▶ THE INPUT:
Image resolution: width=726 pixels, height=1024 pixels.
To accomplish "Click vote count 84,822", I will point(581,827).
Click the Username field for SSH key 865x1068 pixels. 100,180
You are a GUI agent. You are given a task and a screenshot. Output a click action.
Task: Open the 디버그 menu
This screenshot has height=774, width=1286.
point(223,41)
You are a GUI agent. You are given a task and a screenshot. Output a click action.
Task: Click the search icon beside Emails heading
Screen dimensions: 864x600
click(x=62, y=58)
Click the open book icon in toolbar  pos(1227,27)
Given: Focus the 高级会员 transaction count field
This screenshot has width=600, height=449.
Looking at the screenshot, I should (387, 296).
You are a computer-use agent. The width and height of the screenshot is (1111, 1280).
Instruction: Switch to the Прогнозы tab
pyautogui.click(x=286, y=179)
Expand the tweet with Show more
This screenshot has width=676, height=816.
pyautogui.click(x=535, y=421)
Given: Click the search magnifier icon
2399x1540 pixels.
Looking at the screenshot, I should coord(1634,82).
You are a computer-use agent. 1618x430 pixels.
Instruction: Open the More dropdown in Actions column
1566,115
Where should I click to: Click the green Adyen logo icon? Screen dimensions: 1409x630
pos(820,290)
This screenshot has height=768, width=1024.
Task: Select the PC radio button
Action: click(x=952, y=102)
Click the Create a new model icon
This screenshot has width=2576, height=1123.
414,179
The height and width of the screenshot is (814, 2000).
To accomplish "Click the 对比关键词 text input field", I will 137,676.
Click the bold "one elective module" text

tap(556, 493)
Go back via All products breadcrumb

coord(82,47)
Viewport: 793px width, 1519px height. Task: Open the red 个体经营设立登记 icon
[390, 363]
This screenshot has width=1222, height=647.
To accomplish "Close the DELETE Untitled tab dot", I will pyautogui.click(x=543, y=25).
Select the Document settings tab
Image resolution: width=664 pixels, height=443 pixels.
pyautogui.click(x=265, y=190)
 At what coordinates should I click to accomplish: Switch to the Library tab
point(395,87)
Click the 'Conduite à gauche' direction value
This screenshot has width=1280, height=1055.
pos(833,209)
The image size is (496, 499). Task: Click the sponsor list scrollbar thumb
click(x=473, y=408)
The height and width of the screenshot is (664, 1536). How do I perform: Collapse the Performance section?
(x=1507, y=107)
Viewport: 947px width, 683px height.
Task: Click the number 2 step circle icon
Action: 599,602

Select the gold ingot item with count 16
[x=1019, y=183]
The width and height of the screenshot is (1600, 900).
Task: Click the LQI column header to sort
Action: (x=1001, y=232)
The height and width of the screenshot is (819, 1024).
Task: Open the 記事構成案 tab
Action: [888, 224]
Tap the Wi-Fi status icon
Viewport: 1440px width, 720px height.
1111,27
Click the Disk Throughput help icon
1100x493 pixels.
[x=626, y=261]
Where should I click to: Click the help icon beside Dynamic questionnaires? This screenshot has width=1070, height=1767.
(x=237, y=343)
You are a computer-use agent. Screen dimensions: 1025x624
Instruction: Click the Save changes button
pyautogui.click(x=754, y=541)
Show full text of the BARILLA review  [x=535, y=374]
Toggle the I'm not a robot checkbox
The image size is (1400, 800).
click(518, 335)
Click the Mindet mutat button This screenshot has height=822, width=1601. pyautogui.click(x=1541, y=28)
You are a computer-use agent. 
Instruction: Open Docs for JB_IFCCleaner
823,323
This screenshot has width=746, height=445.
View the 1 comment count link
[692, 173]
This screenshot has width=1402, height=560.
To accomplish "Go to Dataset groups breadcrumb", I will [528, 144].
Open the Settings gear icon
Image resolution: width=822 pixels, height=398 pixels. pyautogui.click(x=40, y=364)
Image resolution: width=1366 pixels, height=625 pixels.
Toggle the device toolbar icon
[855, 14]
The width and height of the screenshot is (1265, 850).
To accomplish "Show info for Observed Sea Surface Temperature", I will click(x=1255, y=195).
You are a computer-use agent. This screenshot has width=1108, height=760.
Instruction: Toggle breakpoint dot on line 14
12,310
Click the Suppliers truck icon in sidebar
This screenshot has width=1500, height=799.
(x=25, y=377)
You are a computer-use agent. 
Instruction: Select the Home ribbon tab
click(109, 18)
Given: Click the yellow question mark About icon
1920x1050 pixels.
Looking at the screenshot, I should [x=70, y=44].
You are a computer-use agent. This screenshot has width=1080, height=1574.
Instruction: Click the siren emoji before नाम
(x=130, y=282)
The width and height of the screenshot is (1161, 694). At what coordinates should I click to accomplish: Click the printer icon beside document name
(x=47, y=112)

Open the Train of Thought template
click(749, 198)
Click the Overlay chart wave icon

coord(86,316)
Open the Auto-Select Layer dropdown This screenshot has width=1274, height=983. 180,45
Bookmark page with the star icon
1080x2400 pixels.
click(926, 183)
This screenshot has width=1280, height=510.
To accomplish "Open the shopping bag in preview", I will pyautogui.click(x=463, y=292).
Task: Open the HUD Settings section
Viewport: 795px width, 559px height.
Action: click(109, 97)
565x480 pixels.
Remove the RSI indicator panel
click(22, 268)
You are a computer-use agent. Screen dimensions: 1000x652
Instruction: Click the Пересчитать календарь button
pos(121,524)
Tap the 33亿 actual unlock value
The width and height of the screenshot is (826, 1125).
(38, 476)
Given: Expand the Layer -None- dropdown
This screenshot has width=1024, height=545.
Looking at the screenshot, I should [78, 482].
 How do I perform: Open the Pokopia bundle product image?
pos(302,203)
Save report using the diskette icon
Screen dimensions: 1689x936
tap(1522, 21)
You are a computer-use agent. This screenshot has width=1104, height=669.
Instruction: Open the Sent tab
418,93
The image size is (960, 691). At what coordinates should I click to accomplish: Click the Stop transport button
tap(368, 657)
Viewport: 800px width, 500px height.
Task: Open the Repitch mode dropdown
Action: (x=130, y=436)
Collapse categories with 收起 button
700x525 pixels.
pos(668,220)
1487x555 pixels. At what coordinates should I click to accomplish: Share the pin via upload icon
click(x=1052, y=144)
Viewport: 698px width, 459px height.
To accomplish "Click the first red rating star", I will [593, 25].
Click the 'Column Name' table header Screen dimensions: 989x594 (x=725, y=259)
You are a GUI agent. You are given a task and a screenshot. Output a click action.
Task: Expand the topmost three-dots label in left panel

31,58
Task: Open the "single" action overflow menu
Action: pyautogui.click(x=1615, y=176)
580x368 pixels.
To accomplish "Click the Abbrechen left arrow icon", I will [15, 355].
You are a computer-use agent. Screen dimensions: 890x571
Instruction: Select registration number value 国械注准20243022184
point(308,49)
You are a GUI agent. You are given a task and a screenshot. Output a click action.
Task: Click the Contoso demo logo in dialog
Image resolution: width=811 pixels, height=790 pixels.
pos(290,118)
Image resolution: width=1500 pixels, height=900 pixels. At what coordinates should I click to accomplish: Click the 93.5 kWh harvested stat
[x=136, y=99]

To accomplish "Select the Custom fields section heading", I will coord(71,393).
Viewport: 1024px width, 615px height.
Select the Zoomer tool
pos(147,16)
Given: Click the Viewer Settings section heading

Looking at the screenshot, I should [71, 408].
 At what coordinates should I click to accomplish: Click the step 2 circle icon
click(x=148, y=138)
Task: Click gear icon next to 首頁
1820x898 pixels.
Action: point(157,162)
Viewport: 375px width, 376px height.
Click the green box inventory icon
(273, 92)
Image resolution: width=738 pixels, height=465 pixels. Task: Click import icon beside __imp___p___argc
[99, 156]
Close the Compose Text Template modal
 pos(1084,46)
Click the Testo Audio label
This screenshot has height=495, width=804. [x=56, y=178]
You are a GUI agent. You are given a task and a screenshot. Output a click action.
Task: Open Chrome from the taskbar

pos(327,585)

▶ ASSIGNMENT: For an answer, give a copy of every line in the listing that holds the word "computer".

▶ RESPONSE:
You are a computer-use agent. The width and height of the screenshot is (1111, 1280).
You are a computer-use agent. 1618x430 pixels.
You are a computer-use agent. Screen dimensions: 1025x624
You are a computer-use agent. 
You are a computer-use agent. This screenshot has width=1108, height=760.
You are a computer-use agent. 
You are a computer-use agent. This screenshot has width=1080, height=1574.
You are a computer-use agent. Screen dimensions: 1000x652
You are a computer-use agent. This screenshot has width=1104, height=669.
You are a computer-use agent. Screen dimensions: 890x571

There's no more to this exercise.